TEXT EXCERPT:
The lighthouse and naval vessel urban legend describes an encounter between a large naval ship and what at first appears to be another vessel, with which the ship is on a collision course. The naval vessel, usually identified as of the United States Navy or the United Kingdom's Royal Navy and generally described as a battleship or aircraft carrier, requests that the other ship change course. The other party, generally identified as Canadian or often Irish and occasionally Spanish, responds that the naval vessel should change course, whereupon the captain of the naval vessel reiterates the demand, identifying himself and the ship he commands and sometimes making threats. This elicits the response "I'm a lighthouse. Your call." or something similar, a punchline which has become shorthand for the entire anecdote.

It has circulated on the Internet and elsewhere in particular since a 1995 version that was claimed to be a transcript of such a communication released by the office of the U.S. Chief of Naval Operations. There is no evidence that the event actually took place, and the account is implausible. It is thus considered an urban legend, a variation on a joke that dates to at least the 1930s, sometimes referred to as "the lighthouse vs. the carrier" or "the lighthouse vs. the battleship". The U.S. Navy once had a webpage debunking it, although this did not stop the former U.S. Director of National Intelligence Mike McConnell using it as a joke in a 2008 speech. Other speakers have often used it simply as a parable teaching the dangers of inflexibility and self-importance, or the need for situational awareness. In 2004, a Swedish company dramatized it in an award-winning television advertisement.

== Example ==
A commonly circulated version goes thus:

This is the transcript of a radio conversation of a US naval ship with Canadian authorities off the coast of Newfoundland in October, 1995. Radio conversation released by the Chief of Naval Operations 10-10-95.

Americans: Please divert your course 15 degrees to the North to avoid a collision.

TASKS TO CARRY OUT:
1 – According to the lighthouse legend text, who used the anecdote as a joke in a 2008 speech?
2 – Retype the part of the lighthouse legend text between "The lighthouse and" and "the entire anecdote.", inclusive.

DATA FOR REVIEW:
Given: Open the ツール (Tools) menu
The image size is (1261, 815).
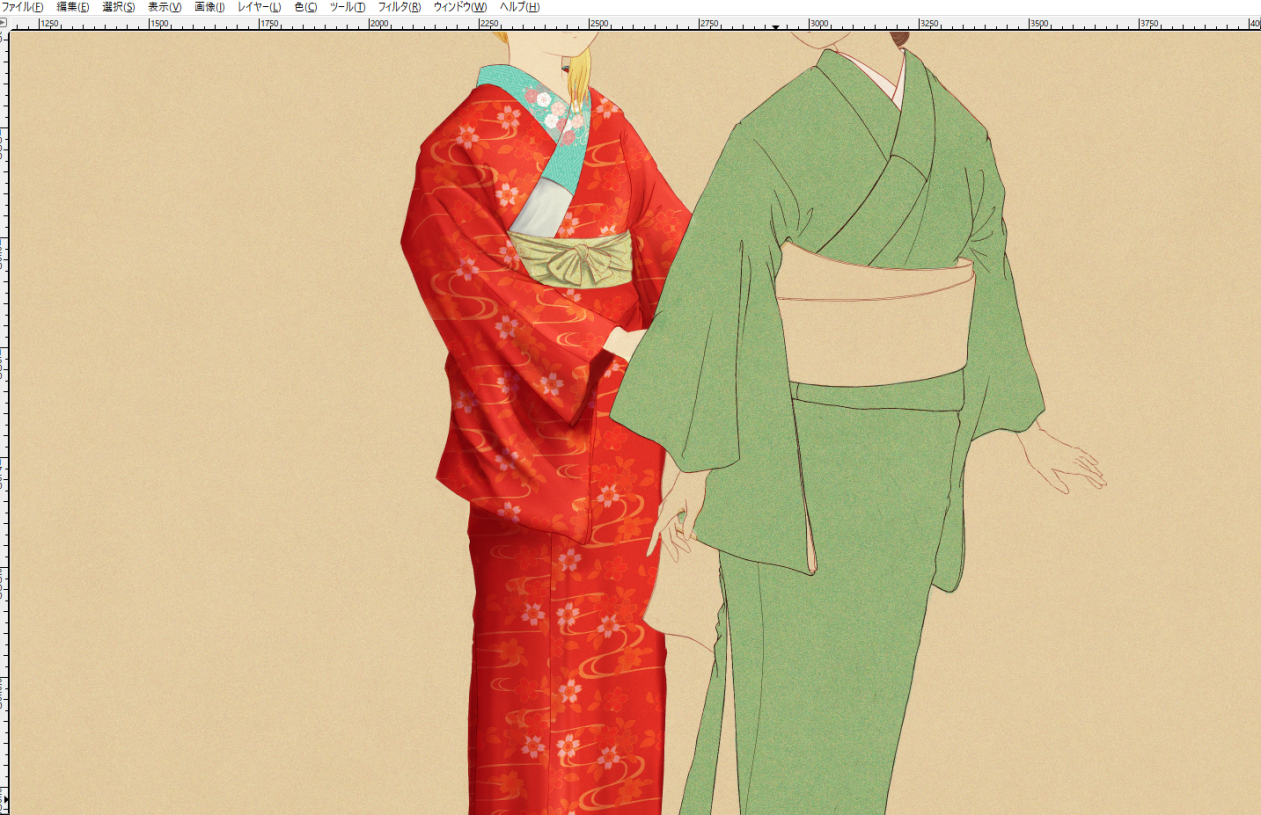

==

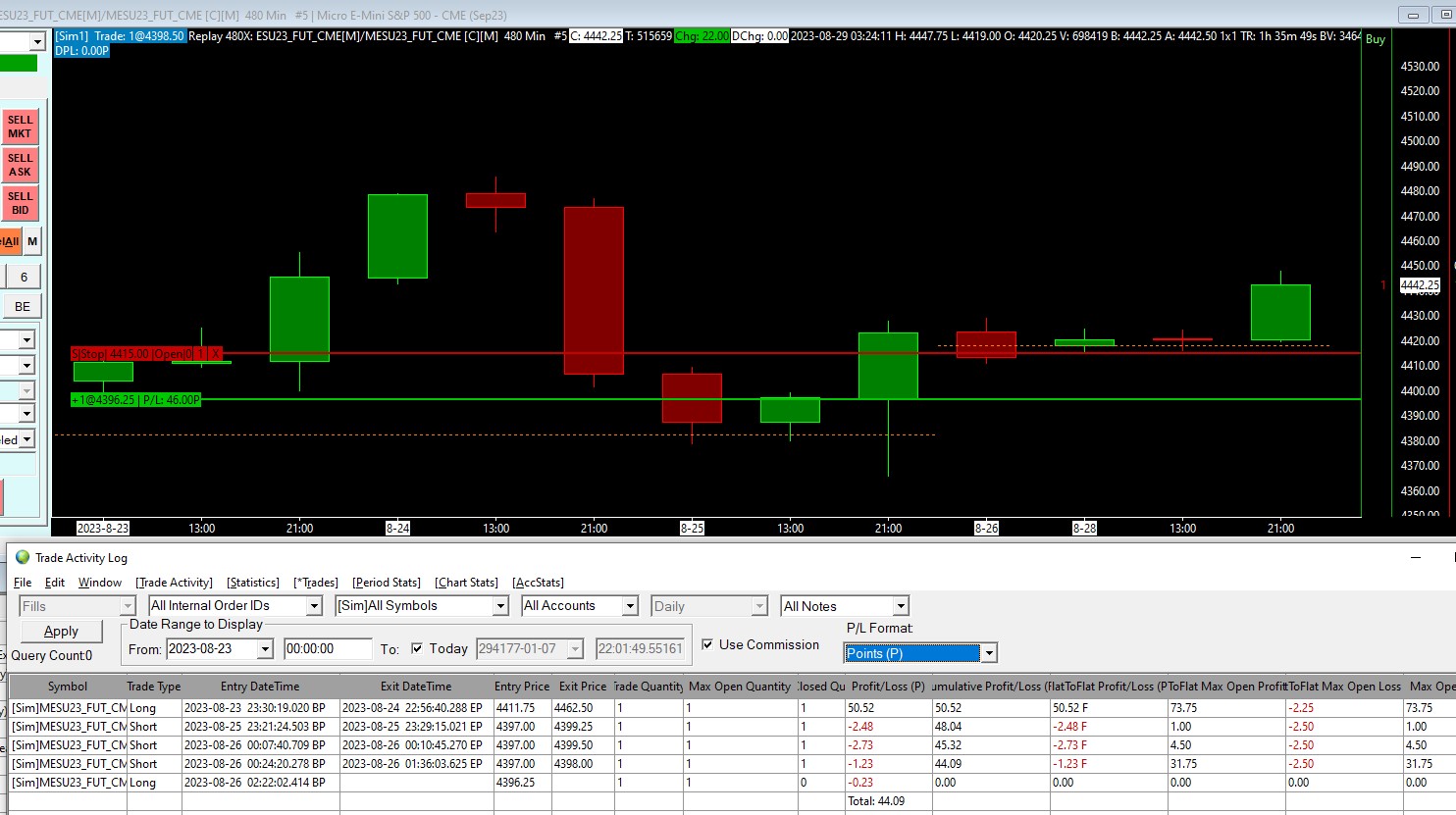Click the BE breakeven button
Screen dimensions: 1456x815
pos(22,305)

ANSWERS FOR EACH ITEM:
1 – Mike McConnell, the former U.S. Director of National Intelligence.

2 –
The lighthouse and naval vessel urban legend describes an encounter between a large naval ship and what at first appears to be another vessel, with which the ship is on a collision course. The naval vessel, usually identified as of the United States Navy or the United Kingdom's Royal Navy and generally described as a battleship or aircraft carrier, requests that the other ship change course. The other party, generally identified as Canadian or often Irish and occasionally Spanish, responds that the naval vessel should change course, whereupon the captain of the naval vessel reiterates the demand, identifying himself and the ship he commands and sometimes making threats. This elicits the response "I'm a lighthouse. Your call." or something similar, a punchline which has become shorthand for the entire anecdote.